Illustration of the internal composition of the available beta-microprobe sets and inflicted implant damage to the rat brain. (A,B) High resolution μCT-images from (A) 0.75 mm OD and (B) 1.00 mm OD beta-microprobes. (C–F) Results from the histological verification of probe localization in coronal cryosections of the striatum (indicated by STR; brain outline adapted from Paxinos and Watson) (Paxinos and Watson, 2013). The gray insets show the corresponding implanted probe for each cryosection: (C) 0.75 mm beta-microprobe; (D) 1.00 mm beta-microprobe; (E) 0.75 mm dummy probe; (F) 1.00 mm dummy probe.

Figure 4

[¹¹C]RAC average injected dose corrected time-activity curves (±s.e.m.) combined with the corresponding BP_ND and R1 maps/values from TD reference and dummy μPET experiments. (A) [¹¹C]RAC reference and dummy (0.75 and 1.00 mm) μPET time-activity curves (±s.e.m.) for the cerebellum (reference region) and the striatum (region of interest). Dummy groups received a probe implantation in both the cerebellum and striatum in contrast to the reference group. (B,C) Average transversal BP_ND (B) and R1 (C) maps for the reference, 0.75 mm OD dummy, and 1.00 mm OD dummy μPET groups overlaid on a magnetic resonance (MR) template. The white arrows point out the side of dummy implantation. (D,E) Box-plot representation of the BP_ND (D) and R1 (E) values obtained from TD μPET experiments (with and without dummy implants).
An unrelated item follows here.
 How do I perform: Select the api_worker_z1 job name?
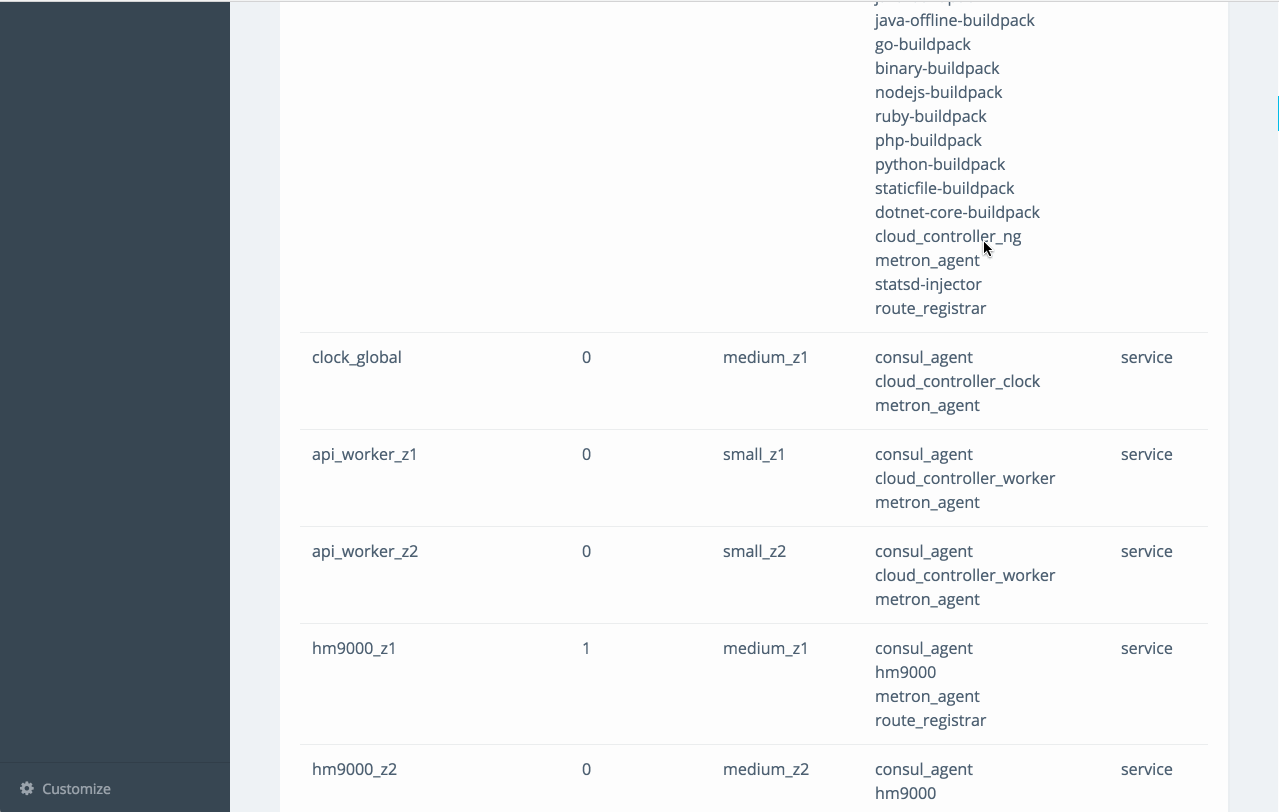(x=365, y=455)
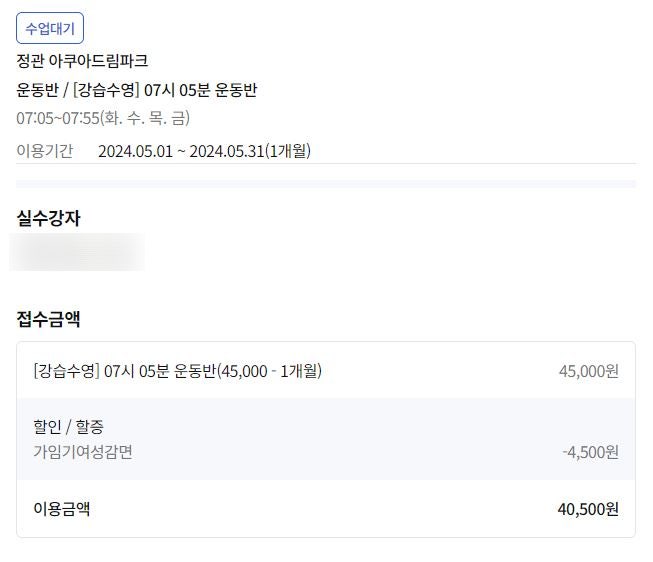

The average BP_ND and R1 values (±s.e.m.) are displayed at the bottom of the corresponding graph. The asterisks indicate significant (p < 0.05) differences in BP_ND or R1 values using a non-parametric Mann–Whitney test. Remark: the time-activity curves from [¹¹C]RAC reference TD μPET acquisitions (Figure 2A) were repeated here for a sufficient comparison of data. BP_ND, non-displaceable binding potential; ID/cc, injected dose/cubic centimeter; PET, positron emission tomography; R1, relative delivery; TD, low mass tracer dose <0.5 nmol/kg.

Figure 5

[¹¹C]ABP688 average injected dose corrected time-activity curves (±s.e.m.) combined with the corresponding BP_ND and R1 maps/values from TD reference and dummy μPET experiments. (A) [¹¹C]ABP688 reference and dummy (0.75 and 1.00 mm) μPET time-activity curves (±s.e.m.) for the cerebellum (reference region) and the striatum (region of interest). Dummy groups received a probe implantation in both the cerebellum and striatum in contrast to the reference group. (B,C) Average transversal BP_ND (B) and R1 (C) maps for the reference, 0.75 mm OD dummy, and 1.00 mm OD dummy μPET groups overlaid on a magnetic resonance (MR) template. The white arrows point out the side of dummy implantation. (D,E) Box-plot representation of the BP_ND (D) and R1 (E) values obtained from TD μPET experiments (with and without dummy implants). The average BP_ND and R1 values (±s.e.m.) are displayed at the bottom of the corresponding graph. The asterisks indicate significant (^*p < 0.05/^**p < 0.01) differences in BP_ND or R1 values using a non-parametric Mann–Whitney test. Remark: the time-activity curves from [¹¹C]ABP688 reference TD μPET acquisitions (Figure 2B) were repeated here for a sufficient comparison of data. BP_ND, non-displaceable binding potential; ID/cc, injected dose/cubic centimeter; PET, positron emission tomography; R1, relative delivery; TD, low mass tracer dose <3.0 nmol/kg.

Figure 6

Average injected dose corrected time-activity curves (±s.e.m.) measured by a beta-microprobe in a high-binding region (striatum) and reference region (cerebellum) after [¹¹C]RAC or [¹¹C]ABP688 administration. (A) [¹¹C]RAC striatal (without markers) and cerebellar (with markers) time-activity curves from 0.75 mm OD beta-microprobe measurements using varying dose conditions (TD vs. HD). (B) [¹¹C]ABP688 striatal (without markers) and cerebellar (with markers) time-activity curves from 0.75 mm OD beta-microprobe measurements using varying dose conditions (TD vs. HD). CB, cerebellum; HD, high dose ±65 MBq; ID/cc, injected dose/cubic centimeter; STR, striatum; TD, low mass tracer dose [¹¹C]RAC<0.5 nmol/kg /[¹¹C]ABP688<3.0 nmol/kg.